[DATA SHOWN — start]

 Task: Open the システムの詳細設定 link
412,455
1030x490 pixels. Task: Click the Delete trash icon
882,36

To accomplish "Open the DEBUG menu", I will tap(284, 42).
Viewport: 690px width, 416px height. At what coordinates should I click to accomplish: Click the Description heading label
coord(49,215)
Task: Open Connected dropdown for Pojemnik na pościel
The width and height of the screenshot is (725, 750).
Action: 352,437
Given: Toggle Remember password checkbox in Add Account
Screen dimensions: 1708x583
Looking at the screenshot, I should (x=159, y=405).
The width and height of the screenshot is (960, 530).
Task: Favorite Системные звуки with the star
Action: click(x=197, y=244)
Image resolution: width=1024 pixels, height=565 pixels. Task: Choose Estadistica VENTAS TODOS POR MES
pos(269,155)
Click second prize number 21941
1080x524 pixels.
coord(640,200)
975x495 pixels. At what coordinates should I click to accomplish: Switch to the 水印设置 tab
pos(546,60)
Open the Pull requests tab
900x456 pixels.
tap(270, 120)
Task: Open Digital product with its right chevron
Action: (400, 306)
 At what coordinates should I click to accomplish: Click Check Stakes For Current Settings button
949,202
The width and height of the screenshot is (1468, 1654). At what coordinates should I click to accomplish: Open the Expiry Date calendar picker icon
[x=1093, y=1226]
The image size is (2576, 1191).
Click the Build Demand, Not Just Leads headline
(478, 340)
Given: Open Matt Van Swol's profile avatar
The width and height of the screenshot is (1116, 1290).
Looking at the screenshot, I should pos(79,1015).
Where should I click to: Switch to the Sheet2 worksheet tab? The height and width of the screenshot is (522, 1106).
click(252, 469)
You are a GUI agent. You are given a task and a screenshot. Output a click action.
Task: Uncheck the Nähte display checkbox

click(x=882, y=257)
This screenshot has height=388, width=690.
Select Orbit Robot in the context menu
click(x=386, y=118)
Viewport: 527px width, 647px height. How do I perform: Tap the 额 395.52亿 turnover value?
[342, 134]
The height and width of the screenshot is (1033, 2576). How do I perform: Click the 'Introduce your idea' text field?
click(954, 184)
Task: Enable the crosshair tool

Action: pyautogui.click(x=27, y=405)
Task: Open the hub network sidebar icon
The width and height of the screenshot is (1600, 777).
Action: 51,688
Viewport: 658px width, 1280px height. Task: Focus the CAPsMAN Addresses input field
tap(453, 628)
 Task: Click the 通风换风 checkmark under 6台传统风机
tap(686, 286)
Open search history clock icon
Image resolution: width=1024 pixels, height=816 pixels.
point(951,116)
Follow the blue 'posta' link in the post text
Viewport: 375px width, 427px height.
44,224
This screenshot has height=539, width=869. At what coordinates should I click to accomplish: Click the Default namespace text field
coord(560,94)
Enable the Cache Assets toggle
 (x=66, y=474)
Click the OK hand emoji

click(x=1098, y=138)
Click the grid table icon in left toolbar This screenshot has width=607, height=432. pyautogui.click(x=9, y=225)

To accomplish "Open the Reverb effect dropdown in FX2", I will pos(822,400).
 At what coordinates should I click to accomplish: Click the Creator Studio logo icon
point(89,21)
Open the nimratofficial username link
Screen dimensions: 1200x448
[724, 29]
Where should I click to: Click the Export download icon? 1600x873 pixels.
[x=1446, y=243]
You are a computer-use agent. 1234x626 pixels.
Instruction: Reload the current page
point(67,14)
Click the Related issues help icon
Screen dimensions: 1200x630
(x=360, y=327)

[DATA SHOWN — finish]

Show every line from the entries above in which "will" appears.

To accomplish "Open the DEBUG menu", I will tap(284, 42).
To accomplish "Open the Reverb effect dropdown in FX2", I will pos(822,400).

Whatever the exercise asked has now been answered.